Universal credit has become the main topic of conversation for social housing providers, as there is concern across the sector how it may affect their rent roll and what percentage is at risk. However, the concern is arguably strangling debate and obscuring other risks. On the ground there are murmurs from practitioners that housing organisations have had their heads turned by Universal Credit and that they have misjudged the impending effects of the benefit cap on the housing sector.
The DWP update in August showed that 63,000 families have been affected by the benefit cap so far, of which nearly a quarter have since started a working tax credit claim, indicating they have moved into work. Further research by the Institute of Fiscal Services estimates that half of all households subject to the cap are worse off by at least £46 a week. As many in the sector will acknowledge any reduction in income for those claiming benefits escalates the risk of the ability to pay rent in full and on time. Whereas with Universal Credit there is not a lowering in benefit payments just an amalgamation, what’s more many social landlords have had time to test and bed in processes that help manage and mitigate universal credit, due to its ongoing implementation. There is also a North South divide with the benefit cap too, with a lot more people affected by it in the South because of higher rent levels than in the North.
In Wolverhampton Universal Credit will come on stream in February 2016. Anne Herrmann, Project Manager for Welfare at Wolverhampton Homes explains their concerns: “We know that it (Universal Credit) will be slow to start with, and we are preparing our tenants and ourselves for the impact, we believe some people will face challenges in adapting to this new benefit, others will need a bit of help and yet others will sail through.”
Sarah Aldred, Income Manager at First Choice Homes Oldham (FCHO) believes the number of people that will be on Universal Credit will ‘far outweigh’ those on the benefit cap. “Universal Credit (UC) for me is the biggest challenge,” explains Sarah. “Currently we have around 360 cases (of UC), but it has been as high as 550.”

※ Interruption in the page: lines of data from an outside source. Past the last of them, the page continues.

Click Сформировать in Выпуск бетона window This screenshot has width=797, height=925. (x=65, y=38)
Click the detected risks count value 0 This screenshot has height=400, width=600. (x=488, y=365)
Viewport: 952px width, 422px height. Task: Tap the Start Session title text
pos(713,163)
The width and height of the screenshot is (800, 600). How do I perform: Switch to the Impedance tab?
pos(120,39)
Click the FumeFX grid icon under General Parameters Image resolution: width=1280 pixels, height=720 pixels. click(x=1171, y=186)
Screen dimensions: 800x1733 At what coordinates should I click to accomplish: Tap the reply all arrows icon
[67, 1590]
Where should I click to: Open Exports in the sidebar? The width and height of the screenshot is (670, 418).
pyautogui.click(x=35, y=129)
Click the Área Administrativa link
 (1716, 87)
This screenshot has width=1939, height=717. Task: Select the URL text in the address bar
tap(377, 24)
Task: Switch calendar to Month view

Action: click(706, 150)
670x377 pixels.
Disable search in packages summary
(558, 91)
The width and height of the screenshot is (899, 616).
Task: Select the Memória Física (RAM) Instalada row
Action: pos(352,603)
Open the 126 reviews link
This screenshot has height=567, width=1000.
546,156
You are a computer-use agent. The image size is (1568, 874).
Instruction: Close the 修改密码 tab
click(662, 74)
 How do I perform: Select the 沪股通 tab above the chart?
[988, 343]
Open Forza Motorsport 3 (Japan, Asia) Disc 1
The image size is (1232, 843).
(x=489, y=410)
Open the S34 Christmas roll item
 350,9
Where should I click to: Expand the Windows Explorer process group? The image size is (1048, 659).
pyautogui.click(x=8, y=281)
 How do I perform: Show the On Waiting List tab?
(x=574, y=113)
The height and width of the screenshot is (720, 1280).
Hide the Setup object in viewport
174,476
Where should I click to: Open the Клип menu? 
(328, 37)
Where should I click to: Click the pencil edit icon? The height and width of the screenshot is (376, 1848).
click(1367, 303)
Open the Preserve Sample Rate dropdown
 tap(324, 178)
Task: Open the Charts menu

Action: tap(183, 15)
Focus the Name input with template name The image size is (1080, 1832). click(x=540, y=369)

However for Anne and Wolverhampton Homes they perceive the Benefit Cap to be the biggest challenge, with the announcements from the summer budget “proving to be a game changer,” according to Anne.
The impacts of the benefit cap, reducing from £26,000 per annum to £20,000 has wide reaching ramifications according to Wolverhampton Homes. “The number of families now needing to contribute to their rent is reckoned to increase tenfold,” according to Anne. “That coupled with the wider impacts of reductions in tax credits, mean that for some families and individuals, next year presents multiple impacts. From our experience with the bedroom tax, we know that these changes will reveal support needs, which further impact housing organisations resources. To do this effectively, we will need to manage our core functions, such as rent collection, more effectively than ever.”
The transient nature of Universal Credit is troubling many in the sector, and this is illustrated by Sarah Aldred’s experiences at FCHO. “Many going back into work (off UC) are straight onto zero hour contracts, so typically each week their income changes, which impacts any benefits they receive. In our experience it is when people switch regularly between UC and work that rent payments start to be missed. And when universal credit is fully implemented we expect to have around 4,500 claiming UC in Oldham, this will then have a significant impact on our operations and revenues. We have reviewed our processes and operations and will continue to do so to ensure our rent collection is optimised and as efficient as possible.”
There are of course always different opinions about which welfare reform act is the most divisive and of course different acts will impact different social landlords in varying ways. But what cannot be disputed is that the current welfare reform has changed the housing sector. The environment in which it operates has been transformed and it is imperative that HA’s, ALMOs and councils reform their operations to meet the challenges of ongoing welfare reforms that are impacting their revenue streams.